## EXERCISE DESCRIPTION
Please rewrite the part of the listing that opens with the line containing "Describe the element at coordinates (1464, 51)" and closes with the line containing "I want to click on help, so click(227, 15).", swapping "element" for "item" and changing nothing else. Leave the pictures out of your answer.

** Start of DATA FOR THIS TASK **

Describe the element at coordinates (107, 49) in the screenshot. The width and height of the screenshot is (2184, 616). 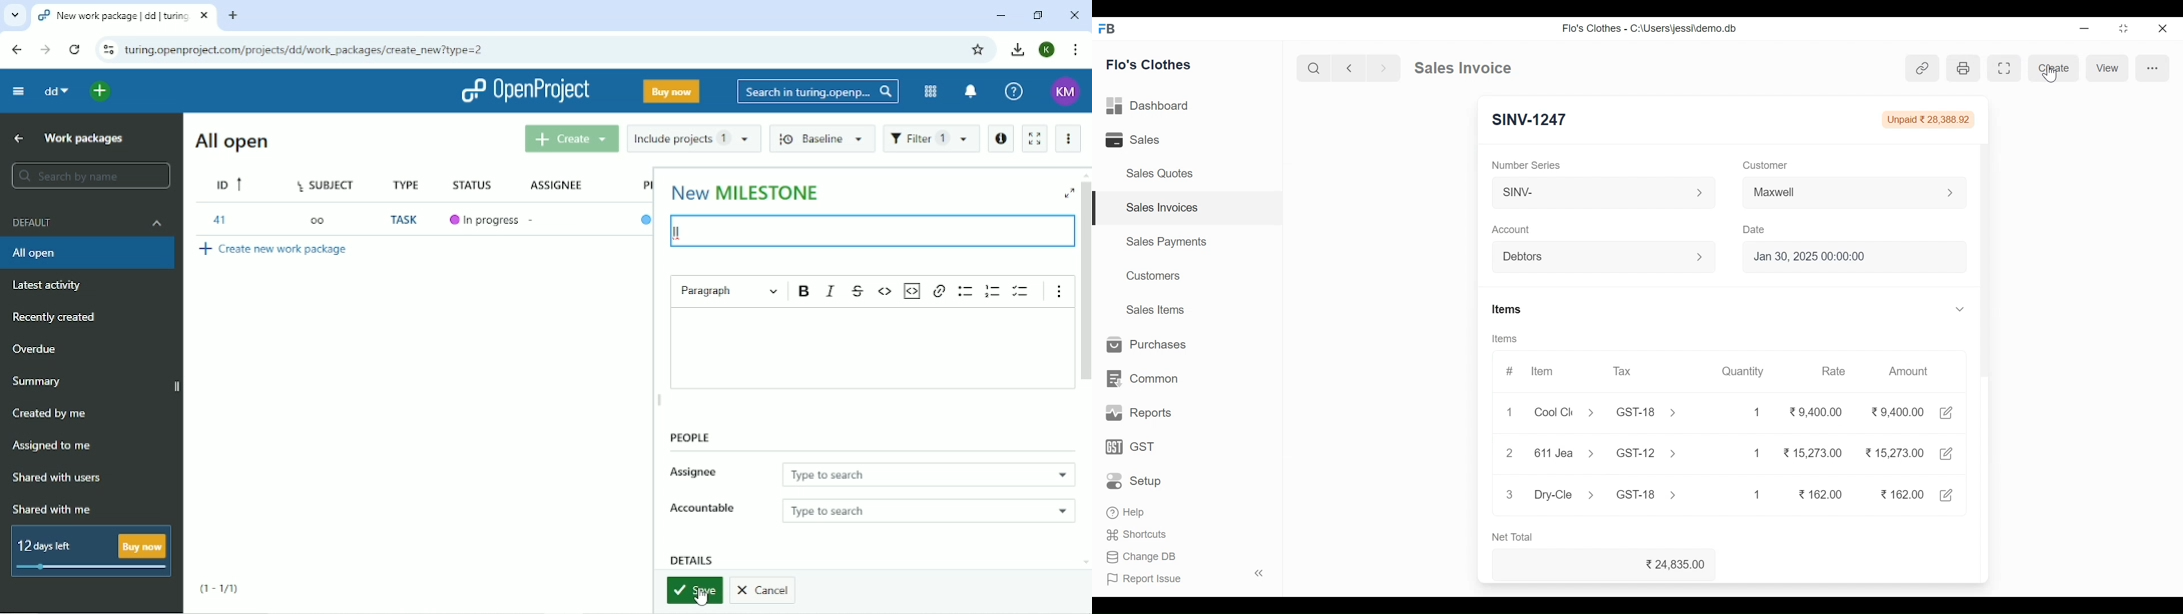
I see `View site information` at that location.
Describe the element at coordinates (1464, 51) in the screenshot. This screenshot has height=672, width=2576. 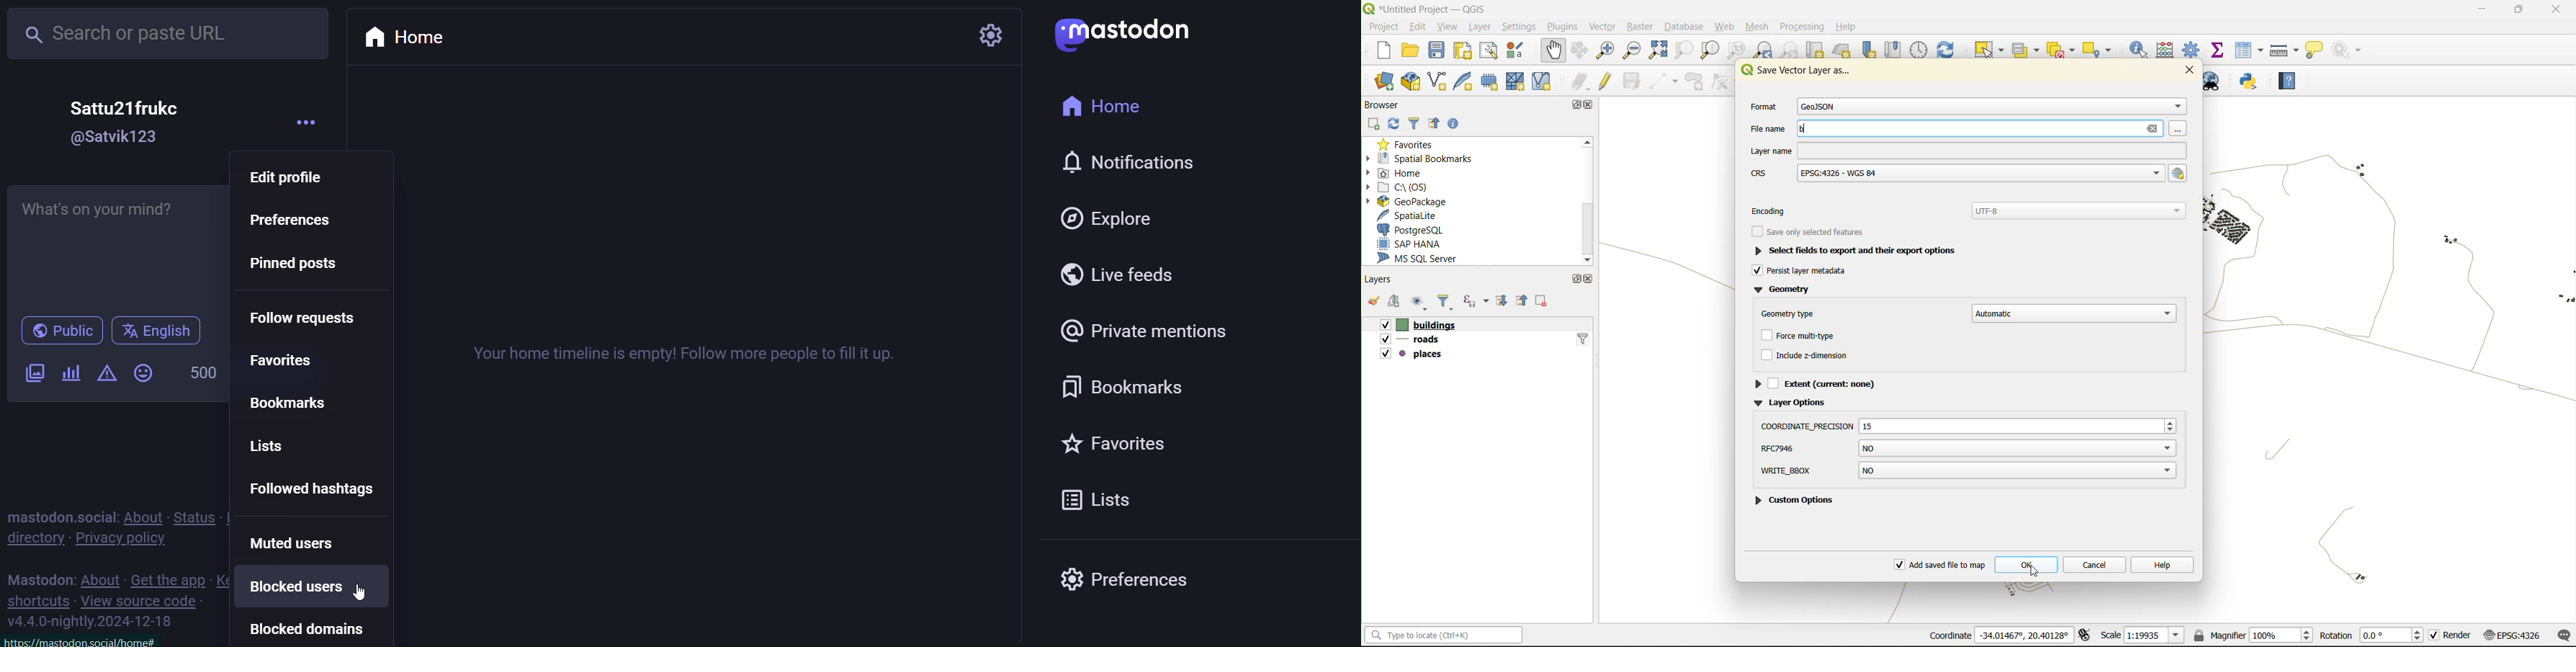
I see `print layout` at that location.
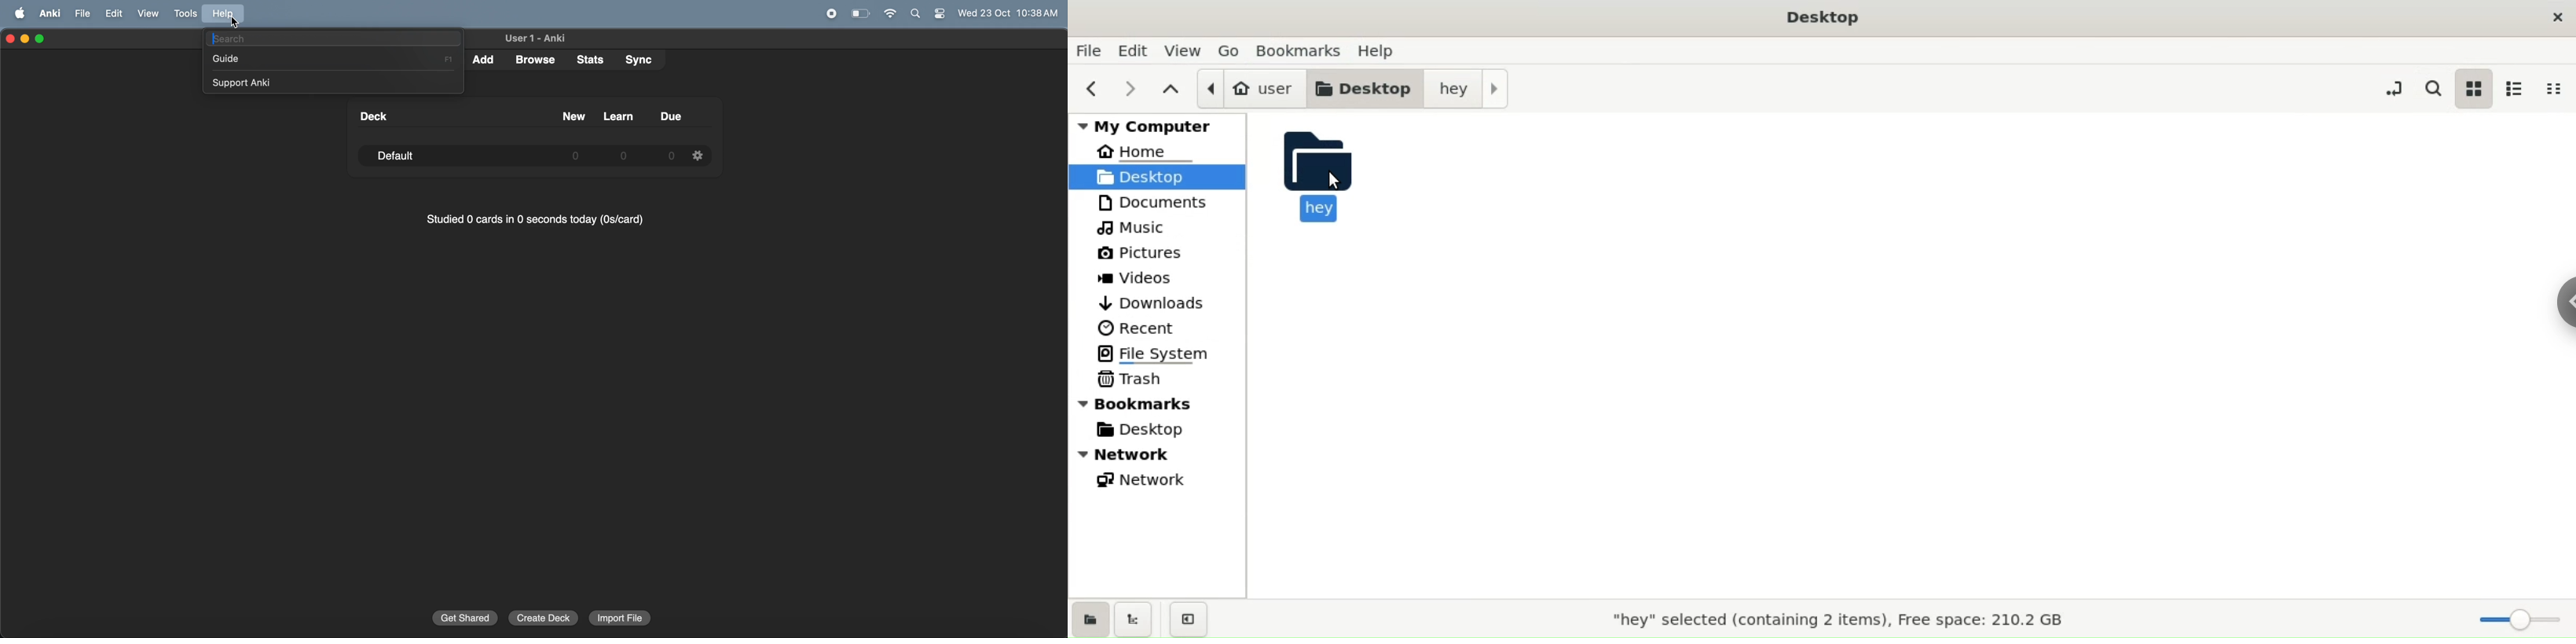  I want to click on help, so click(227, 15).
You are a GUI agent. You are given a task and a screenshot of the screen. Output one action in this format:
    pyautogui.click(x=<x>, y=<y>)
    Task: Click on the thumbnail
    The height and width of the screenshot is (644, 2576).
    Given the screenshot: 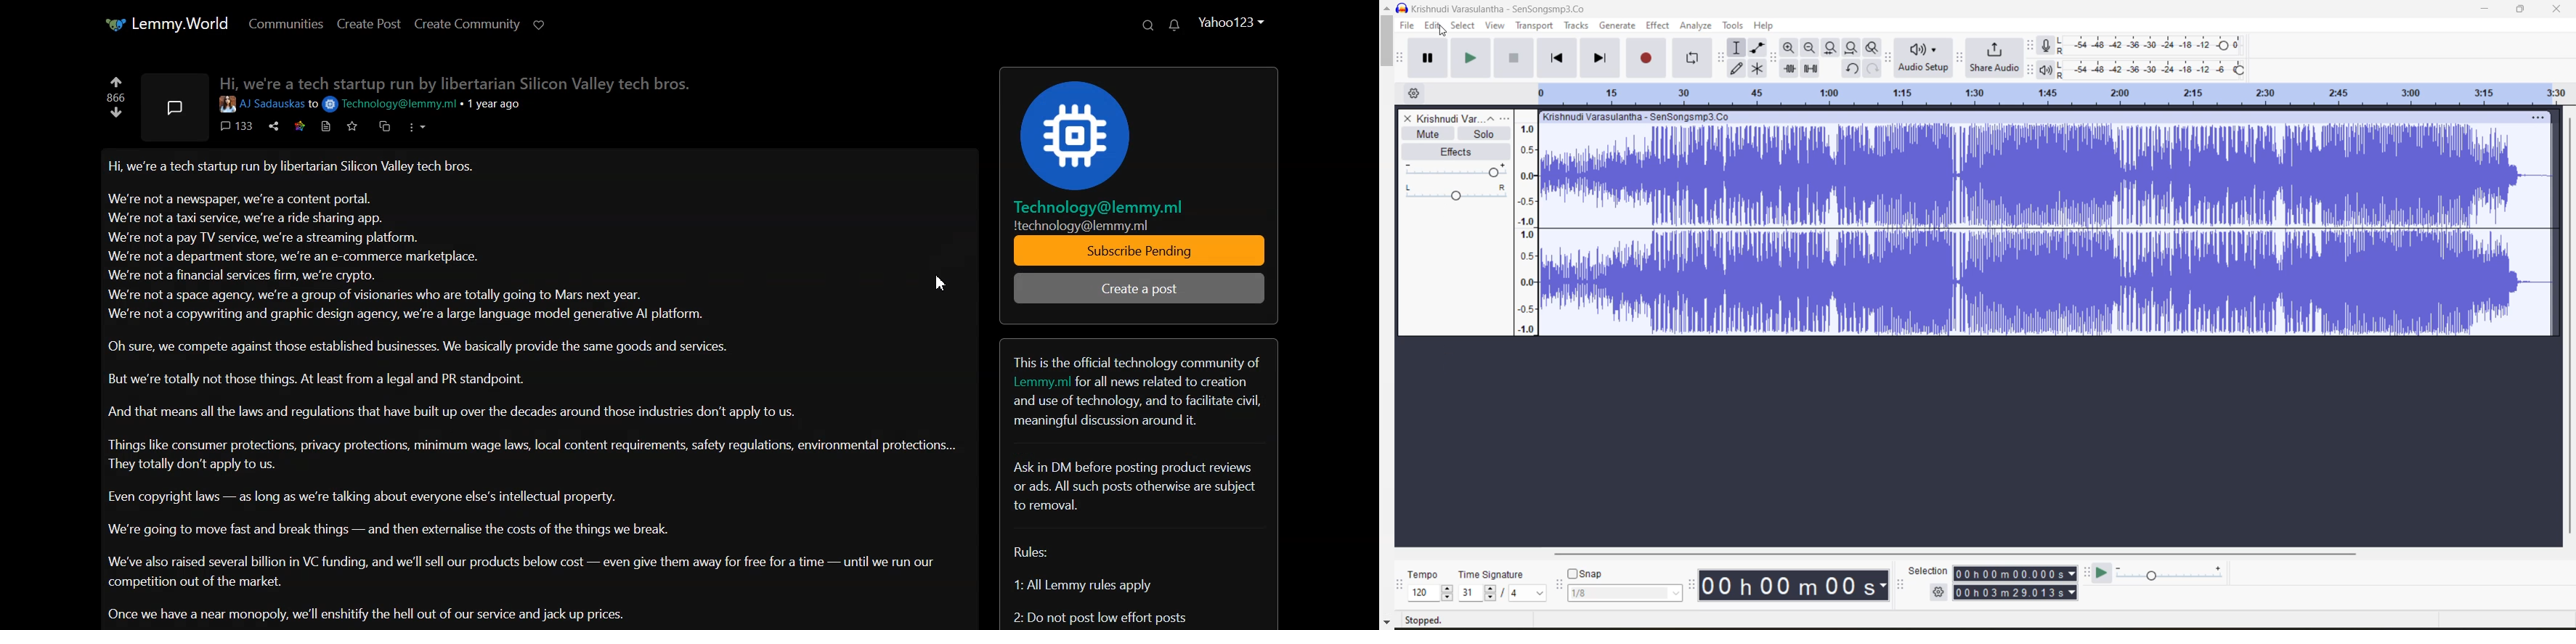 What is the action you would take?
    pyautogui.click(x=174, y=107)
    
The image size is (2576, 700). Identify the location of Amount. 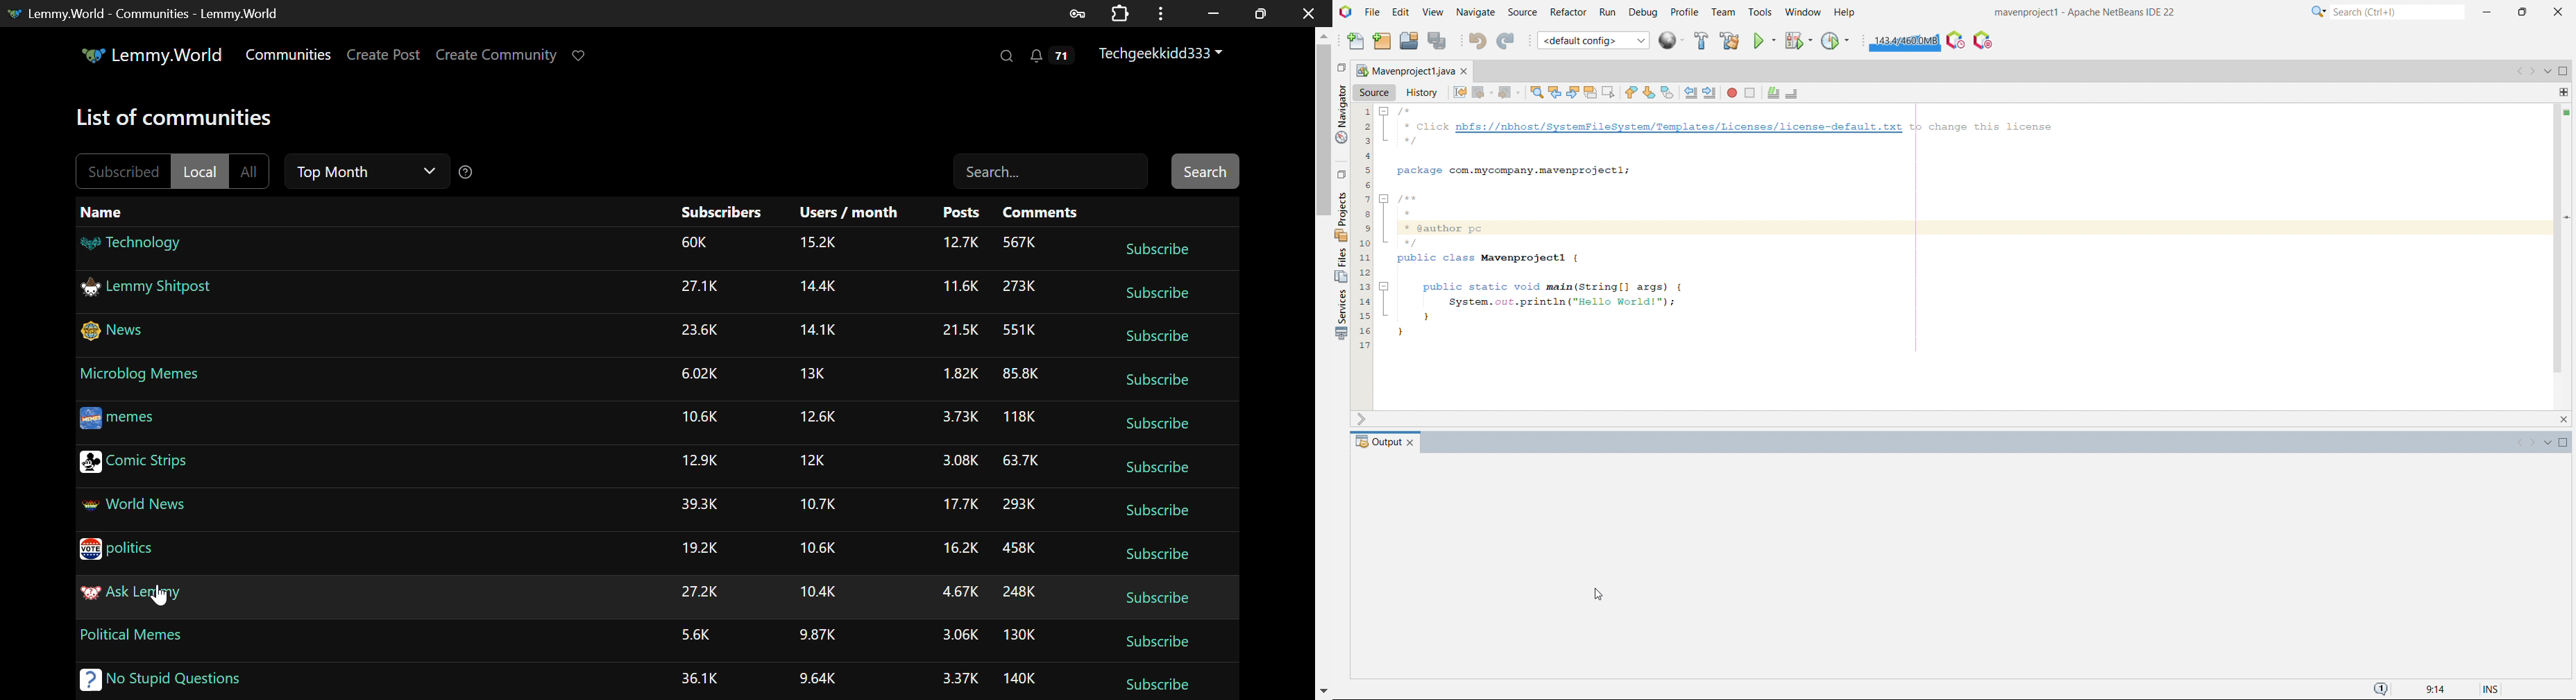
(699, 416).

** End of DATA FOR THIS TASK **

## COMPLETED EXERCISE
Describe the item at coordinates (1464, 51) in the screenshot. This screenshot has height=672, width=2576. 
I see `print layout` at that location.
  I want to click on help, so click(227, 15).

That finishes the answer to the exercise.